Skip to content
System design course
Ch.2 · The building blocks·concept ·6 min read

Bloom filters

A tiny probabilistic structure that answers "have I seen this?" using a fraction of the memory — at the cost of occasional false positives.


The problem

You want to ask “is X in this set?” — but the set is huge (billions of items) and keeping it all in memory (or hitting disk for every check) is too expensive. A Bloom filter answers membership using a tiny, fixed amount of memory, by accepting one specific kind of error.

The guarantee (and the catch)

A Bloom filter tells you one of two things:

  • “Definitely not in the set” — always correct. No false negatives.
  • “Possibly in the set” — usually right, but sometimes wrong. False positives are possible.
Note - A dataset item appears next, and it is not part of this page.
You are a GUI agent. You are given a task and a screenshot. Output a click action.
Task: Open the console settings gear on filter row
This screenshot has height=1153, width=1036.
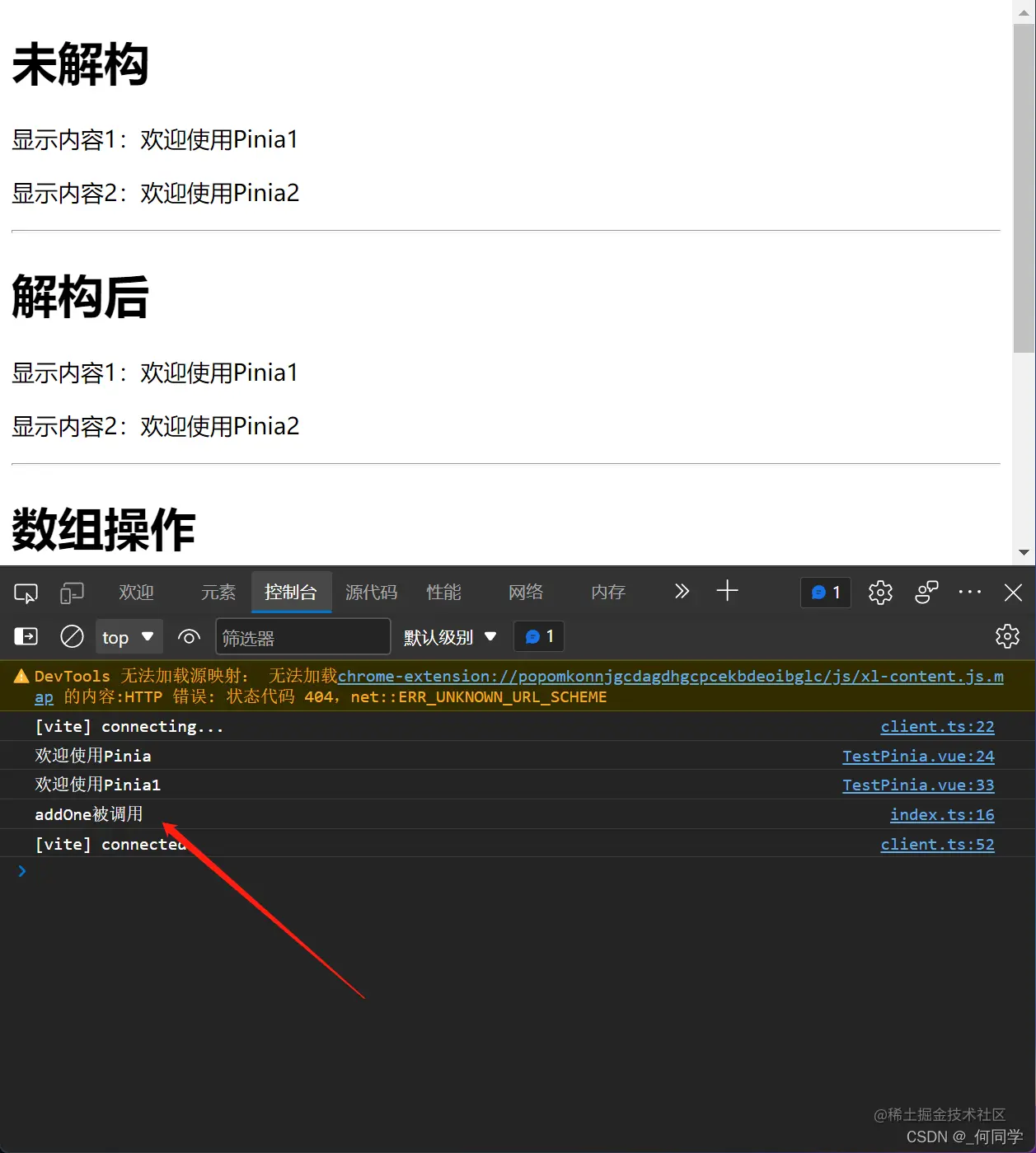click(1007, 636)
So a no is the truth; a yes means “probably — go check the real store.” That asymmetry is exactly what makes it useful as a cheap pre-filter.

How it works

A bit array plus k independent hash functions:

  • Add(x): hash x with all k functions, set those k bits to 1.
  • Query(x): hash x the same way; if any of those bits is 0, x is definitely absent. If all are 1, it’s probably present (those bits could have been set by other items — that’s the false positive).
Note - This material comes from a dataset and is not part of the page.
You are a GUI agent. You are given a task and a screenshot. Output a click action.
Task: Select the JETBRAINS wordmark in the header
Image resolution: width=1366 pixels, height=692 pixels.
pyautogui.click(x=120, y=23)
You can’t delete (clearing bits could break other items), and the false-positive rate rises as it fills. You trade memory for accuracy: more bits and well-chosen k → fewer false positives.

Why it’s worth it

To check membership against a billion items, a hash set might need many GB; a Bloom filter with a 1% false-positive rate needs only a few bits per item — often megabytes total. The win is using it to avoid expensive work: a no skips a disk read or network call entirely, and a yes is just confirmed against the real store.

Where it shows up

  • Databases (Cassandra, HBase, RocksDB) — before reading an SSTable from disk, a Bloom filter says whether the key might be there, skipping pointless disk reads on a miss.
  • Caches / CDNs — “is this worth caching yet?” (only cache on the second request).
  • Web crawlers — “have we already seen this URL?” without storing every URL in memory (its own appearance in Chapter 4).
  • Account/username checks, malicious-URL filters — fast reject of the common case.

The interview cue

When a design needs a fast existence check against a massive set and can tolerate a confirming lookup on a maybe, name a Bloom filter. The framing to say out loud: “a Bloom filter in front lets a no skip the expensive store entirely; a yes falls through to verify.” That’s the whole value in one sentence.